Y más, por la constante reflexión
en el viaje, que emprendían sin fecha de regreso. Bien, dice Kerouac, que
fueron vagabundos Cristo y Buda, pero también lo recuerda Bruce Cook, en su
biografía beat a los personajes de Mark Twain. La larga tradición de la
vagancia norteamericana que también ejercieron los llamados escritores de la
“generación perdida” con Ernest Hemingway, John Steinbeck, Scott Fitzgerald,
John Dos Pasos, Henry Miller, Anäis Nin.
Mucho se ha escrito de la obra de
aquel grupo de “vagos y malvivientes”, antítesis del buen norteamericano, que
se esfuerza por ser productivo para salir adelante y ser ejemplo de éxito en su
comunidad. Allen Ginberg, diría, en contra, lo que piensa en su celebrado poema
Aullido: “Vi
las mejores mentes de mi generación destruidas por la locura, hambrientas
histéricas desnudas arrastrándose por las calles de los negros al amanecer en
busca de un colérico pinchazo…”
Hay quienes, dicen, que el paso
por el estado era obligado cuando iban a la Ciudad de México a encontrarse con
su gurú y patriarca, el escritor yonqui William Burroughs, quien se hizo famoso
primero por el tiro que le dio entre ceja y ceja a Joan Vollmer su esposa, y
luego por su obra, incluso, alguna vez escribió desconsolado probablemente en una
celda del llamado Palacio Negro de Lecumberri: “Todo me lleva a la atroz
conclusión de que jamás habría sido escritor sin la muerte de Joan”.

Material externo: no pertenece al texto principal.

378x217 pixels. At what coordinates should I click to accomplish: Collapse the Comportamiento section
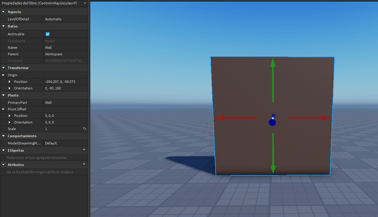[4, 136]
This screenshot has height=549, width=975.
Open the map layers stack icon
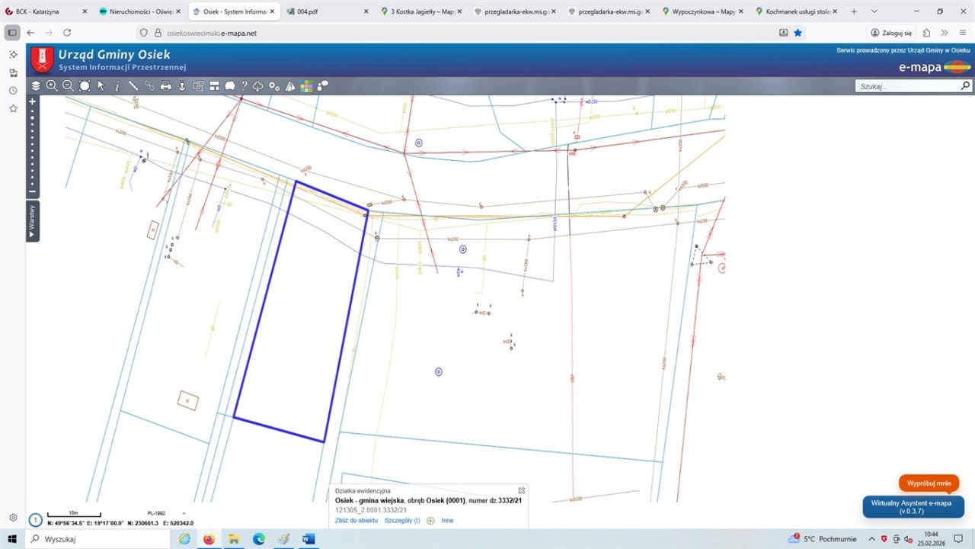point(36,86)
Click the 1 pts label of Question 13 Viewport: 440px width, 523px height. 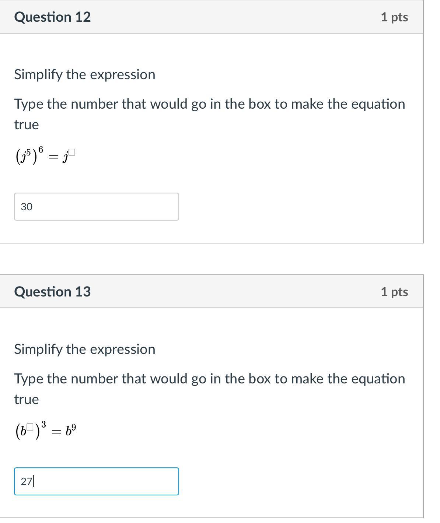pos(394,292)
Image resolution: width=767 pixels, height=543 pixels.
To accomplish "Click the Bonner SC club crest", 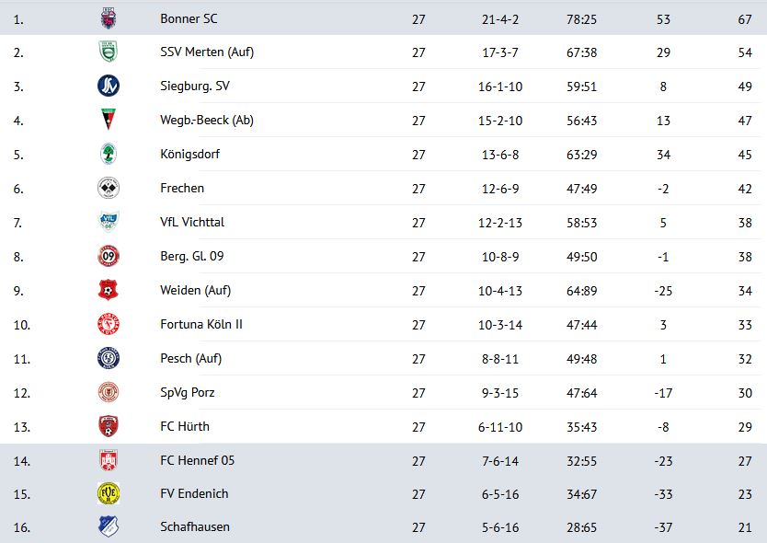I will 109,18.
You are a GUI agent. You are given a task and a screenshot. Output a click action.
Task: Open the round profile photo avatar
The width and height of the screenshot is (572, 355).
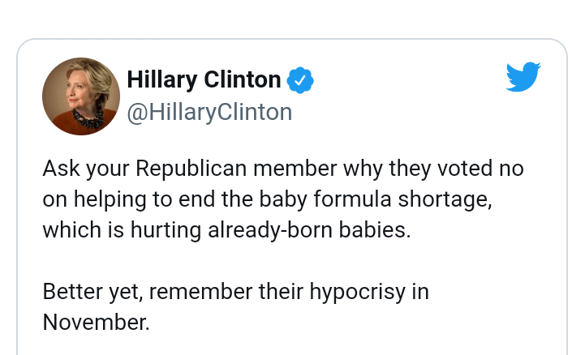(81, 96)
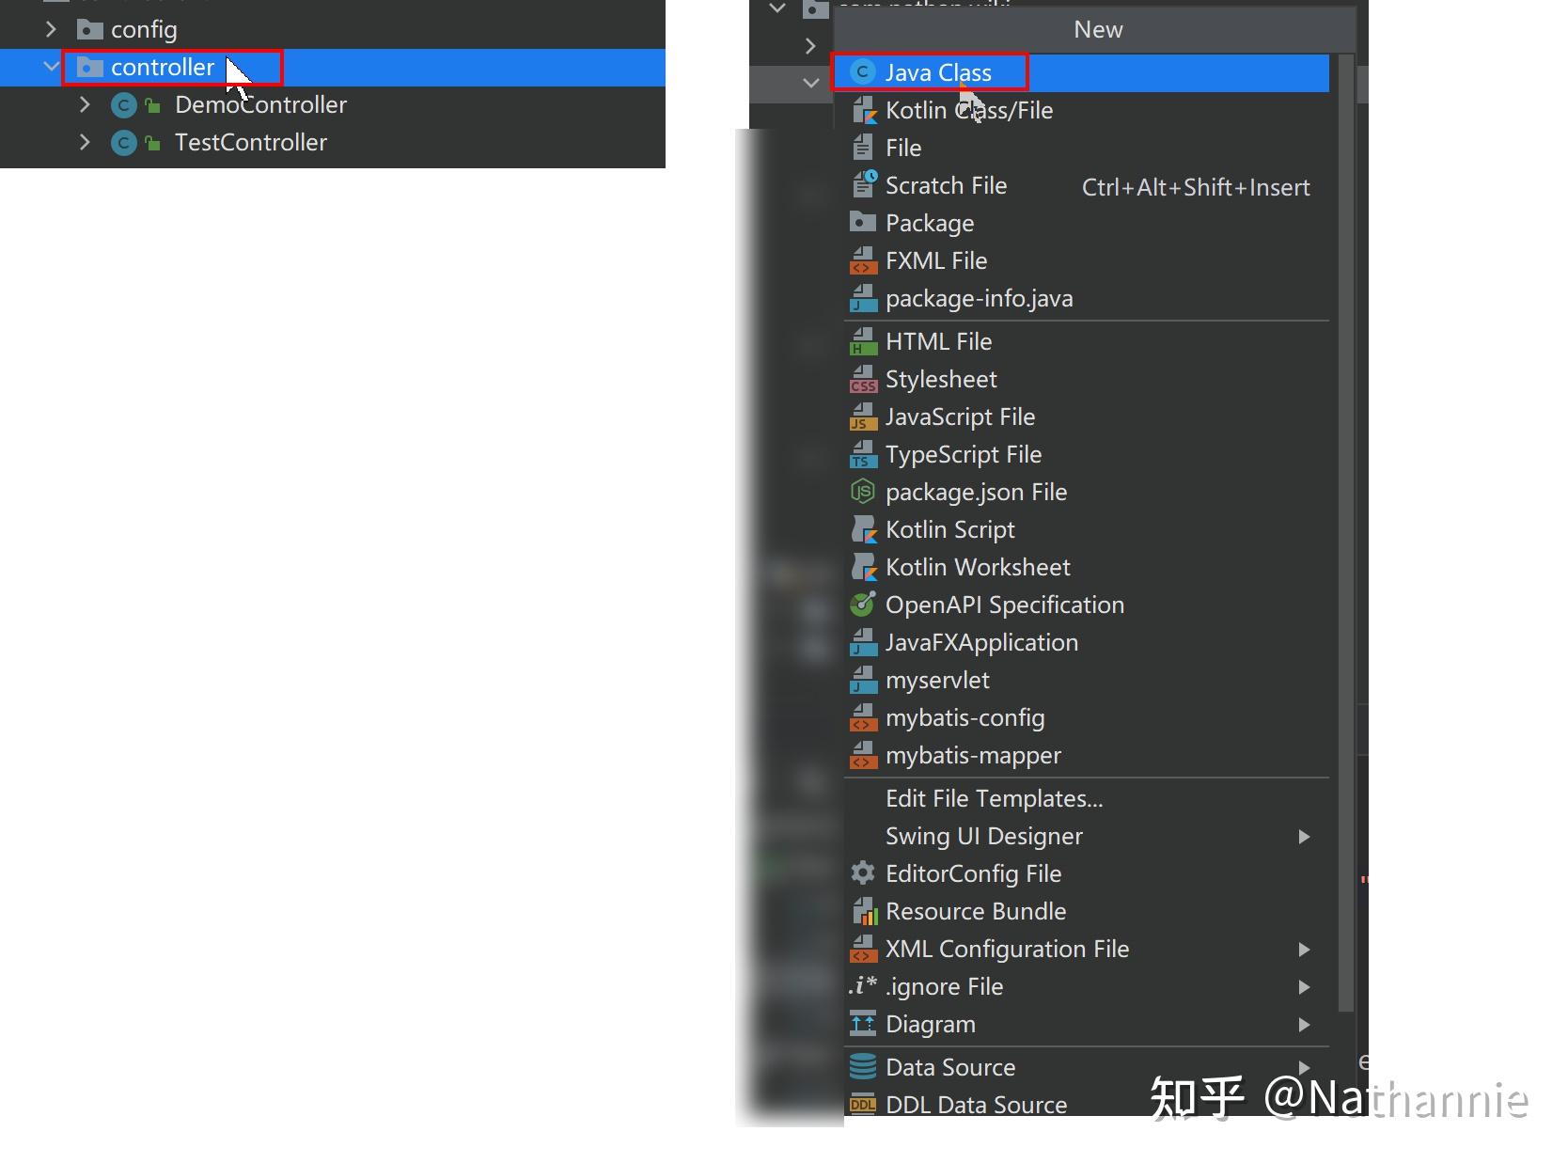The width and height of the screenshot is (1568, 1163).
Task: Click the OpenAPI Specification icon
Action: click(x=862, y=605)
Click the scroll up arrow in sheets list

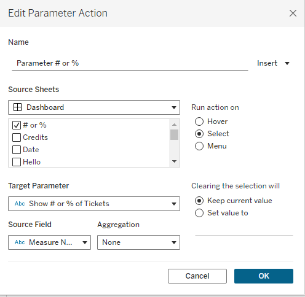174,125
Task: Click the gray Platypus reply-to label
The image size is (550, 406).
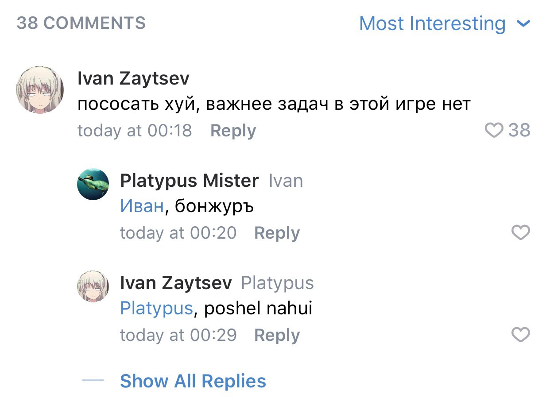Action: tap(277, 283)
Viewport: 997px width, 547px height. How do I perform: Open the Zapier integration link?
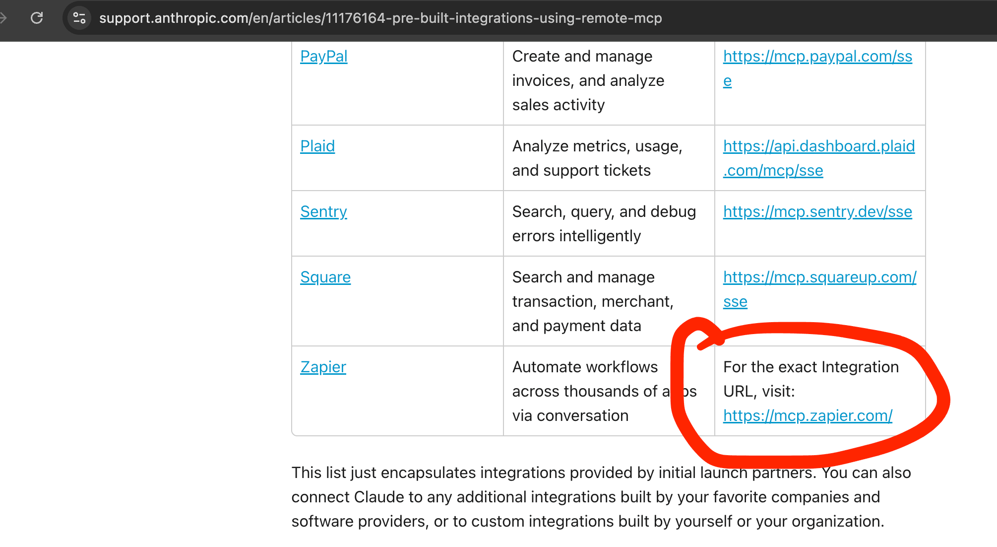click(x=323, y=367)
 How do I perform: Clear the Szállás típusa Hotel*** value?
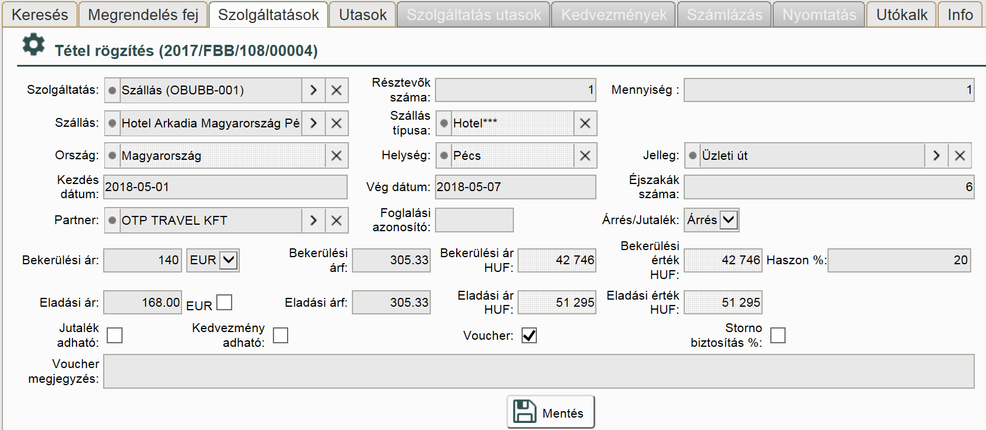(x=585, y=123)
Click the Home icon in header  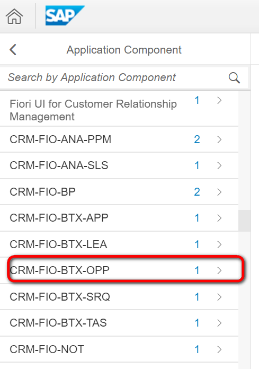point(14,16)
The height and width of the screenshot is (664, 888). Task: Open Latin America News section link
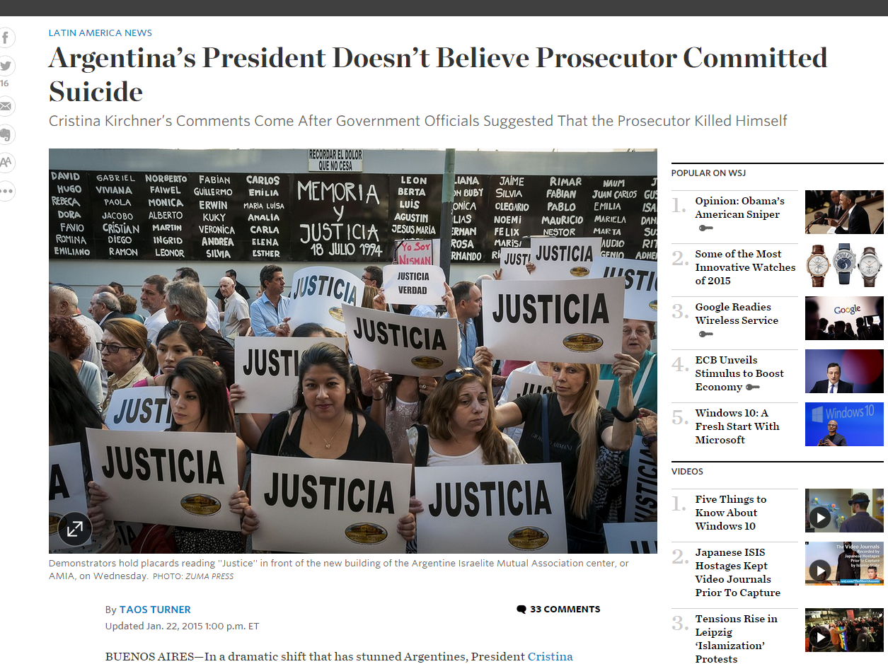100,33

Mazatlán, entonces, fue una parada
más en ese largo viaje de introspección filosófica y de ese momento, nos queda
de Kerouac en la entrada del hotel La Siesta: “Las únicas personas que me agradan
son las que están locas: locas por vivir, locas por hablar, locas por
ser salvadas”.
No quiero cerrar este texto sin
dejar de recordar a quién fue quizá el único beat sinaloense, tardío, pero beat,
el artista plástico: Roberto “Pito” Pérez Rubio, por eso distinguimos su casa
en vida, con un fragmento del poema Aullido de Ginsberg.